大幅値引きで小売業が健闘−金融危機下の好調業種を探る−
香港発
2009年02月24日
経済が急減速する中で、小売業の健闘が目立っている。2008年のクリスマスおよび09年の旧正月商戦ともに前年同期の実績を上回った。理由の1つに中国本土からの旅行客の増加が挙げられる。
<08年第4四半期はマイナス成長>
08年の香港のGDP成長率(実績見込み)は、第1四半期こそ前年同期比7.3%と高い伸びを示したが、その当時から、広東省に工場を持つ香港メーカーでは、労働法改正、ワーカー賃金の高騰、環境規制強化、人民元高などが響き、経営は厳しさを増していた。さらに香港のサービス業も、人件費・オフィス賃料の高騰に苦しんでいたので、期を追うに従って成長率が鈍化し、第2四半期は4.2%、第3四半期は1.7%だった。第4四半期は米国発金融危機の影響が実体経済にも波及し始めて、マイナス成長(推定マイナス0.9%)が確実視されている(図参照)。
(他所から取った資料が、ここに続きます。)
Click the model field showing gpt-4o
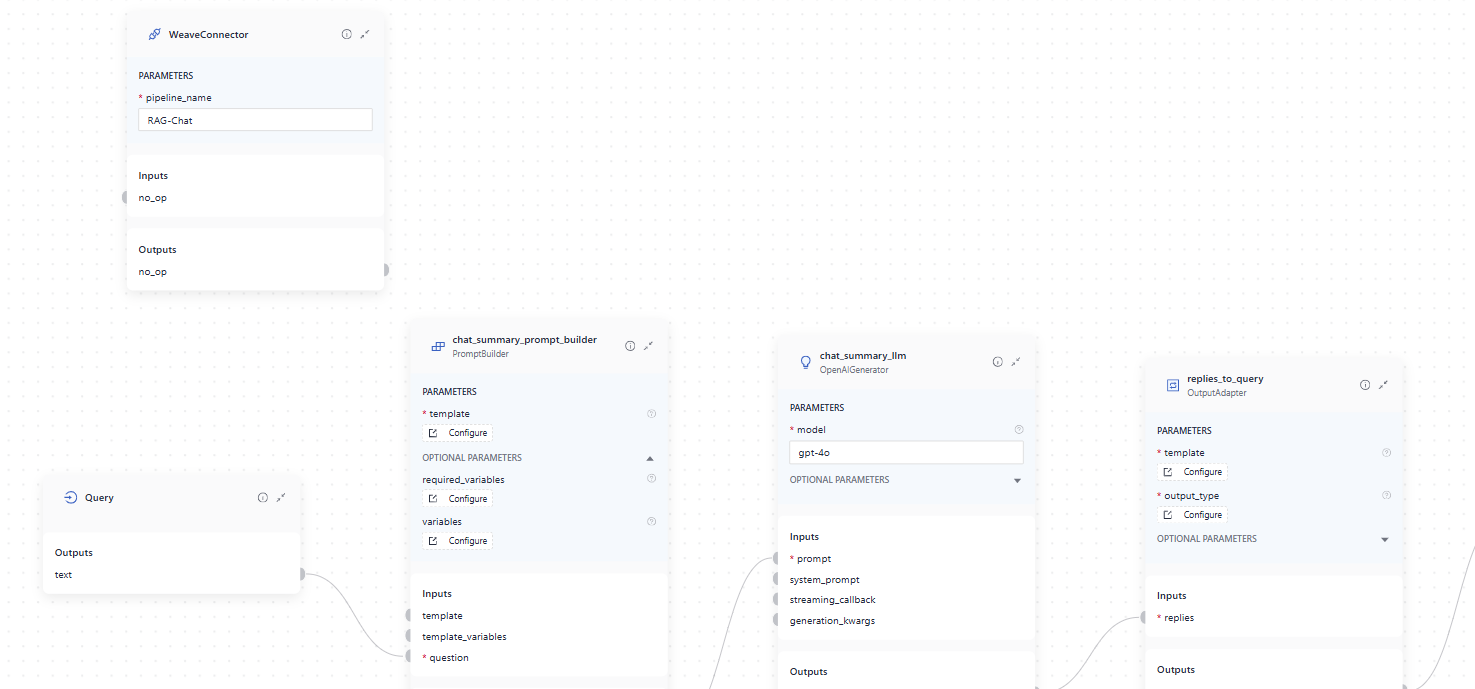This screenshot has width=1475, height=689. click(x=906, y=453)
香港株式市場の代表的指数であるハンセン指数は08年通年で48%下落し、住宅価格も08年7月から12月にかけて19%下落した(暫定値)。香港は日本に比べて株式や不動産に投資している人が多く、逆資産効果で消費に悪影響を与えることが懸念される。
香港の物流も悪化している。香港港のコンテナ取扱量は、08年12月に前年同月比24%減、09年1月に同23%減と大幅な落ち込みが予測されている。香港国際空港の貨物取扱量も09年1月は29%減と、明らかに荷動きが鈍くなっている。
<「究極の割引」、1香港ドル商品も登場>
景気の悪い話が多い中で、小売業の健闘が目立っている。
08年10〜12月のレストラン業界の売り上げは、中華レストランが前年同期比10%増、ファーストフード店は9%増、全体でも8%増と堅調だった。特に中価格レストランチェーンは不況時こそ攻めのチャンスと強気の経営を行っている。香港系の大家楽(Cafe de Coral)は10〜12月に香港で5店舗増やし、日系の定食チェーン大戸屋は、08年7月に香港に初めて進出し、09年2月に2号店を開店した。今後3年間で香港に15店の開設を計画している。
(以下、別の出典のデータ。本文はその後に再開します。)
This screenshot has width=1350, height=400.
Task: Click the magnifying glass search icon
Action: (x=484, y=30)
香港ではクリスマスと中国の旧正月(09年は1月26日が元日)が、年間で重要な商戦期間だ。
08年12月の小売売上高は、0.8%増とわずかながら前年同月を上回った(図参照)。自動車・自動二輪は前年同月比22%の大幅減少だったが、耐久消費財17%増、電気製品7%増などが全体を支えた。香港小売管理協会は、クリスマス商戦の売り上げを前年同期比5〜8%減と予測していたので、事前予測より健闘したといえよう。
堅調だった背景には、消費意欲を刺激するため、一般の小売店では5割引きも珍しくないなどのバーゲンを展開、通常は値引きをしないクリスチャン・ディオールやカルバン・クラインなど有名ブランドも値引きを行ったことがある。
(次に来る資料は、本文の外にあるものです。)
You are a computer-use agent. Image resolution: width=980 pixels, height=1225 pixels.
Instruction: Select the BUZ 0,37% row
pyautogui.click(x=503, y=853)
旧正月の間は各地の大型ショッピングモールの成績が好調だった。中心街にある「時代広場(タイムズ・スクエア)」の訪問客が前年同期比5%増となり、売り上げは30%増だという。巨大モール「メガボックス」を訪れた客は30%増、高級モール「エレメンツ」は25%増だった。
旧正月明けの「究極の割引」として、「1(香港)ドル(08年12月は約11円)商品」も現れた。2月8日の香港市民マラソン当日に「がんばれ香港セール」として、セブンイレブンがペットボトル入り紅茶を1香港ドルで販売した。香港レストラン協会は、期間・数量限定で、1香港ドルのカラオケ、ビール、ワンタンめん、チャーシュー載せご飯「叉燒(チャーシュー)飯」、鶏を丸ごと1羽蒸した「貴妃鶏」、飲茶デザート「エッグタルト」を提供し、話題を集めた。
<中国本土からの旅行客増が貢献>
08年は人口701万人の香港に、中国本土から1,686万人の旅行客が訪れ、観光・小売業に大きく貢献した。中国旅行客は、08年12月に前年同月比6.4%増、旧正月期間(09年1月25〜31日)に同5%増だった。小売管理協会によると、12月の小売売り上げの20〜30%を中国旅行客が占めるという。
従来、中国本土から香港を訪れるためには、出身戸籍地でビザを取得する必要があった。しかし、08年12月には香港の隣の深センで、出稼ぎ者も香港ビザを取得できるようになった。この規制緩和も旅行客増加の原因の1つとなったとみられる。